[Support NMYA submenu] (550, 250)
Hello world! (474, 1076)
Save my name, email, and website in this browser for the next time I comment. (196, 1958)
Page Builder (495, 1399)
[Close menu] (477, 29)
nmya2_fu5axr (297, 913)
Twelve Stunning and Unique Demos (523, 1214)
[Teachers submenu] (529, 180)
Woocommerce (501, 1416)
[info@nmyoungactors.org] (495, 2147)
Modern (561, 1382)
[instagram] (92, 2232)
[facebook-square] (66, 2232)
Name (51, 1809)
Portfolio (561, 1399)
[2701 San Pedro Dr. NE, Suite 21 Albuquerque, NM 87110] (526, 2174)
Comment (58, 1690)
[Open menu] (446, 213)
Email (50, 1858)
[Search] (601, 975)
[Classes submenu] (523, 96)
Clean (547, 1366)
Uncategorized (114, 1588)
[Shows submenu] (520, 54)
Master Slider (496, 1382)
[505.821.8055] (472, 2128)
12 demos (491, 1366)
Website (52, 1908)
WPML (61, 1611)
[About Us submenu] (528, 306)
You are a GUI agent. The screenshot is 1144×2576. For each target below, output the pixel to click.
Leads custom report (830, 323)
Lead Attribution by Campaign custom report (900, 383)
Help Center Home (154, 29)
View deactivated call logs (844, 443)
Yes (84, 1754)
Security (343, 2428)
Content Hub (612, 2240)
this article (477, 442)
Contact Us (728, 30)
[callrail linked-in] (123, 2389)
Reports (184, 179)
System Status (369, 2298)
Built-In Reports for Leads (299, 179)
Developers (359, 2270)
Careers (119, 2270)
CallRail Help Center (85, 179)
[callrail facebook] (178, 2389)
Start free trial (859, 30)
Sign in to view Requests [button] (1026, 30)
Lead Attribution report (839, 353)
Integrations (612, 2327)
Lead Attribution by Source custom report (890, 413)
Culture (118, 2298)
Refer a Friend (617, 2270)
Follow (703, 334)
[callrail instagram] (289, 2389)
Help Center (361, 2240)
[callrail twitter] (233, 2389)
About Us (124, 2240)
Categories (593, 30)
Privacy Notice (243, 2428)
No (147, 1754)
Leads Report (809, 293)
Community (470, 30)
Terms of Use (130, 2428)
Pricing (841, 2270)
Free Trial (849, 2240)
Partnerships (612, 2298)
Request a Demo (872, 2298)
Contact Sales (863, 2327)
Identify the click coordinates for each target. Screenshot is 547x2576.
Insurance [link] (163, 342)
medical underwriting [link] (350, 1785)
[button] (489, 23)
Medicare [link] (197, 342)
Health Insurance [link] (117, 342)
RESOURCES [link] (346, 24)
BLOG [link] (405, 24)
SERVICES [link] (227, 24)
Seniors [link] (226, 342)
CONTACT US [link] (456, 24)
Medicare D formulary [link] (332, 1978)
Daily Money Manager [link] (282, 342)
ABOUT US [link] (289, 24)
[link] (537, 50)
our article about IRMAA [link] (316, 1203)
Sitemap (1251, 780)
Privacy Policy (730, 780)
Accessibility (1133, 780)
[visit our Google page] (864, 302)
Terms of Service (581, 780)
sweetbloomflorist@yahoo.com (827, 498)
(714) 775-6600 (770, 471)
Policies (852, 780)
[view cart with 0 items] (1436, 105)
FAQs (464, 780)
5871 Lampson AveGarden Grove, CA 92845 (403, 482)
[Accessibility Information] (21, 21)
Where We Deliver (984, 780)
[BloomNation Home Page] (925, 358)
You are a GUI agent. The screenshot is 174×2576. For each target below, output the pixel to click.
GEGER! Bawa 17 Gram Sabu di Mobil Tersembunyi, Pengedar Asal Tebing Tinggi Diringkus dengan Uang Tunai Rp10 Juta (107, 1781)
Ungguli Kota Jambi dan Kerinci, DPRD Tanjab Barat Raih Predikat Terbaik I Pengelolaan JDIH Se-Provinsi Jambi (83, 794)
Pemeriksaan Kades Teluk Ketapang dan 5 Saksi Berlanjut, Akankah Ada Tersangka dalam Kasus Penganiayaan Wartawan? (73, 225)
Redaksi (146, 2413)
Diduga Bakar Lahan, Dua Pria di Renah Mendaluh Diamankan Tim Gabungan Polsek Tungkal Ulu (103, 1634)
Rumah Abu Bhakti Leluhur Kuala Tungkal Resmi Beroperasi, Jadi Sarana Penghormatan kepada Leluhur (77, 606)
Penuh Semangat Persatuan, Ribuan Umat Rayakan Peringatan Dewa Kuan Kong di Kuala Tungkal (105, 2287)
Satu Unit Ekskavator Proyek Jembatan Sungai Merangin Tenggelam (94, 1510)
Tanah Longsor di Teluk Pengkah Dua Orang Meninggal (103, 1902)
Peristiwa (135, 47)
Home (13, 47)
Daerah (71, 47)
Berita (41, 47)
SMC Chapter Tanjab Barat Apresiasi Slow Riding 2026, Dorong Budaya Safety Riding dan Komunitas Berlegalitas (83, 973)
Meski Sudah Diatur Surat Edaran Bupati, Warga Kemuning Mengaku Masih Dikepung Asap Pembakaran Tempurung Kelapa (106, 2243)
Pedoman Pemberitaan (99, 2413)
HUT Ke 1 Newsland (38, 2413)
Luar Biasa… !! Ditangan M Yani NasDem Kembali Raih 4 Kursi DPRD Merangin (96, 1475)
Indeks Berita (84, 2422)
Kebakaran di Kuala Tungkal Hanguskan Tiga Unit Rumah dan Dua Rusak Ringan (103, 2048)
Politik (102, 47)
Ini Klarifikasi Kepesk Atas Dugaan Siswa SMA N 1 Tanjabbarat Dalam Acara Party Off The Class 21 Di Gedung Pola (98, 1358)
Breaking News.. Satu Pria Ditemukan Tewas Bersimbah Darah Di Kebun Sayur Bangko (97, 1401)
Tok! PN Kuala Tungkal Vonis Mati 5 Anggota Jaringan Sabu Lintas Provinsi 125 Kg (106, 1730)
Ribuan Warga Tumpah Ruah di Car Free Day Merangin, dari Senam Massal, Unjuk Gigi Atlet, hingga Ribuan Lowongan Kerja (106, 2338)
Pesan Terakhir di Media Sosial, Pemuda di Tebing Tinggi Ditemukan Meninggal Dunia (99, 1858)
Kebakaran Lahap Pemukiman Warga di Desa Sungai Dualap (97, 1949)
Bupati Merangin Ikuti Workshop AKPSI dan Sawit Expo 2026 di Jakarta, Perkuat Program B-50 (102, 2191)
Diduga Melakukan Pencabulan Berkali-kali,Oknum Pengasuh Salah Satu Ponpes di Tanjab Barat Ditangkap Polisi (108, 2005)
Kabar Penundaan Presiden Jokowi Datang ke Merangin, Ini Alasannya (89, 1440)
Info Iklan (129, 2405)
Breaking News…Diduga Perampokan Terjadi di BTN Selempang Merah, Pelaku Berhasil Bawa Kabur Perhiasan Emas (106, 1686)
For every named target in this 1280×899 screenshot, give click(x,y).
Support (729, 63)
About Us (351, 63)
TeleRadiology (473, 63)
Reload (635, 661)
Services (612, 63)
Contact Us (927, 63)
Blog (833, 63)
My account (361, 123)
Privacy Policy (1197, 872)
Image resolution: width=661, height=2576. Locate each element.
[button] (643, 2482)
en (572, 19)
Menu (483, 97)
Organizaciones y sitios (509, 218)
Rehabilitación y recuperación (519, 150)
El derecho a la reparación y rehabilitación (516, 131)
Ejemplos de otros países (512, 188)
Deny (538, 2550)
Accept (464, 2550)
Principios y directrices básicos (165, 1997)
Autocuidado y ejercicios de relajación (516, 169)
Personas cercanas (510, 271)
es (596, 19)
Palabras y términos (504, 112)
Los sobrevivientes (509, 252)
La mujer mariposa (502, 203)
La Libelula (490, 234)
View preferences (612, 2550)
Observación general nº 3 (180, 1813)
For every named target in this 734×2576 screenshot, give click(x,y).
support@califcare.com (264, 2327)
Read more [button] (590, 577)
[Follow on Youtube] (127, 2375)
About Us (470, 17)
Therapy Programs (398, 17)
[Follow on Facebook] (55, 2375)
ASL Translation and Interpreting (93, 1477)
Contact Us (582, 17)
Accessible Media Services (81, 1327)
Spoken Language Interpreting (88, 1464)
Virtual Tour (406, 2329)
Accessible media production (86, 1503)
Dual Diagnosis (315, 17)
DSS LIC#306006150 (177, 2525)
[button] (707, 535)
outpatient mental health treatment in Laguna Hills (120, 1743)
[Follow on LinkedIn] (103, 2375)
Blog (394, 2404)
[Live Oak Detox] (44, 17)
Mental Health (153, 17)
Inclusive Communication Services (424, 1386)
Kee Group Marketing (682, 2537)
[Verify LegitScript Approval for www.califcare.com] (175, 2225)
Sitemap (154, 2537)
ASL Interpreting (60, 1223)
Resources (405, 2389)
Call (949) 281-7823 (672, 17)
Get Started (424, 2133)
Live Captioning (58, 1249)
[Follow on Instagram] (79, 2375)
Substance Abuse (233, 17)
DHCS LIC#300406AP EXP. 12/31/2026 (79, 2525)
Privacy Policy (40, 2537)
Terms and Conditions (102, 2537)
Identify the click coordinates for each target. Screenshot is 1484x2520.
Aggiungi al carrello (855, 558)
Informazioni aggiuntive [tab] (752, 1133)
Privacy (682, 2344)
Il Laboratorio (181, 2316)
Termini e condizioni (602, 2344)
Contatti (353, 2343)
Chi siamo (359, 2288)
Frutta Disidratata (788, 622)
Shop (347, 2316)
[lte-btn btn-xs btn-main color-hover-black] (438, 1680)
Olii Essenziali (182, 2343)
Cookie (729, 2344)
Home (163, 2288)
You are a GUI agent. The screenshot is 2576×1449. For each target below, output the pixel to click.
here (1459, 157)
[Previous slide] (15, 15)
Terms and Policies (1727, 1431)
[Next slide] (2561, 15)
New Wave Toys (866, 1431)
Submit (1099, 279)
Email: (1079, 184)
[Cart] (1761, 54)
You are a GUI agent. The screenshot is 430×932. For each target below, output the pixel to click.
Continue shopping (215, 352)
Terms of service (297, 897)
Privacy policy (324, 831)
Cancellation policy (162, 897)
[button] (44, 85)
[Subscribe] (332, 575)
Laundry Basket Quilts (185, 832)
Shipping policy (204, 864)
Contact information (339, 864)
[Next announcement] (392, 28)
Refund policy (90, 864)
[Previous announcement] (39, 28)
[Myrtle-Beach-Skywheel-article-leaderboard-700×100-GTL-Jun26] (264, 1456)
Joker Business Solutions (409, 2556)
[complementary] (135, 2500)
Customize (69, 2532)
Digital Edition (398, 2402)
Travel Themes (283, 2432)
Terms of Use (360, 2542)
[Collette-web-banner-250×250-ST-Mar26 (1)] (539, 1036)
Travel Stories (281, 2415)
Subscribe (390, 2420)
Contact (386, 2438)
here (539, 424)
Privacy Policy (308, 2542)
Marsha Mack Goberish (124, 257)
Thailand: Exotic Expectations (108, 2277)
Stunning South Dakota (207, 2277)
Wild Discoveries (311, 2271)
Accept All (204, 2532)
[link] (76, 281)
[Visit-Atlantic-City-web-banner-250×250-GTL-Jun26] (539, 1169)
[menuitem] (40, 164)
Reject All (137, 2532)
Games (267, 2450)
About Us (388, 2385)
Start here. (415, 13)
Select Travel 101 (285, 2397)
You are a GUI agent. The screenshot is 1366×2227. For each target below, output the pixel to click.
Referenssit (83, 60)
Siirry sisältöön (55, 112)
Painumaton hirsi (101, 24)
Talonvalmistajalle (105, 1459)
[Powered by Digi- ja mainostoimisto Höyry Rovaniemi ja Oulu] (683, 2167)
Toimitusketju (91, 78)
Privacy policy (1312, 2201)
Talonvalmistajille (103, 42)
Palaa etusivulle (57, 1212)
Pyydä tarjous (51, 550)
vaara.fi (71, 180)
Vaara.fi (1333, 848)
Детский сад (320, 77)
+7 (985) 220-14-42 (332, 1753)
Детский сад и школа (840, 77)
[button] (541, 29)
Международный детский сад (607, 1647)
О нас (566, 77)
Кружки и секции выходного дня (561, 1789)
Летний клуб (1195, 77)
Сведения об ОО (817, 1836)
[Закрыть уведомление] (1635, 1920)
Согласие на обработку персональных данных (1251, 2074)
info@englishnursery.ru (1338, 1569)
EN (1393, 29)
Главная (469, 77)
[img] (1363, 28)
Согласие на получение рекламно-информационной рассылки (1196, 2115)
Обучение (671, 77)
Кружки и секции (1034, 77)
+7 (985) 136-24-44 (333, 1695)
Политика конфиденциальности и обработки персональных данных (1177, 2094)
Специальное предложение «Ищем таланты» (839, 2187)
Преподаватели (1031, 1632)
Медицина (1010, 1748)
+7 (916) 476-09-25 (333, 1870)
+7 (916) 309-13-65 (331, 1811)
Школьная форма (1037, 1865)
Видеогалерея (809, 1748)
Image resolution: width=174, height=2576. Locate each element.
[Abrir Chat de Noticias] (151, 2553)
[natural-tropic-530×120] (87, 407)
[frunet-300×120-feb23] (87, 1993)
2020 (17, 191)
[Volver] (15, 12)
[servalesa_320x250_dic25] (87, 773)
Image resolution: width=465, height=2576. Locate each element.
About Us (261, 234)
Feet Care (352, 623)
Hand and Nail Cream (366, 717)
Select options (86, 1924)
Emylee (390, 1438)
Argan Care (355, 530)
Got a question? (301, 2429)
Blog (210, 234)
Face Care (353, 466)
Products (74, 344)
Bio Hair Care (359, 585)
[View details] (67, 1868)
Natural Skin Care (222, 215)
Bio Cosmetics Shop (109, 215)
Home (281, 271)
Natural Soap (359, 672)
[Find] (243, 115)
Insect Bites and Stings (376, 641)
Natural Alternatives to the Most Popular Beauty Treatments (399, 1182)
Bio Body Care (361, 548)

________________________

## WORK TASK:
Set down exactly the lines of the data above, beginning with the line that has "Tanah Longsor di" and ending with the line that has "Kebakaran di Kuala", and no others.

## RESULT FOR THIS EXERCISE:
Tanah Longsor di Teluk Pengkah Dua Orang Meninggal (103, 1902)
Peristiwa (135, 47)
Home (13, 47)
Daerah (71, 47)
Berita (41, 47)
SMC Chapter Tanjab Barat Apresiasi Slow Riding 2026, Dorong Budaya Safety Riding dan Komunitas Berlegalitas (83, 973)
Meski Sudah Diatur Surat Edaran Bupati, Warga Kemuning Mengaku Masih Dikepung Asap Pembakaran Tempurung Kelapa (106, 2243)
Pedoman Pemberitaan (99, 2413)
HUT Ke 1 Newsland (38, 2413)
Luar Biasa… !! Ditangan M Yani NasDem Kembali Raih 4 Kursi DPRD Merangin (96, 1475)
Indeks Berita (84, 2422)
Kebakaran di Kuala Tungkal Hanguskan Tiga Unit Rumah dan Dua Rusak Ringan (103, 2048)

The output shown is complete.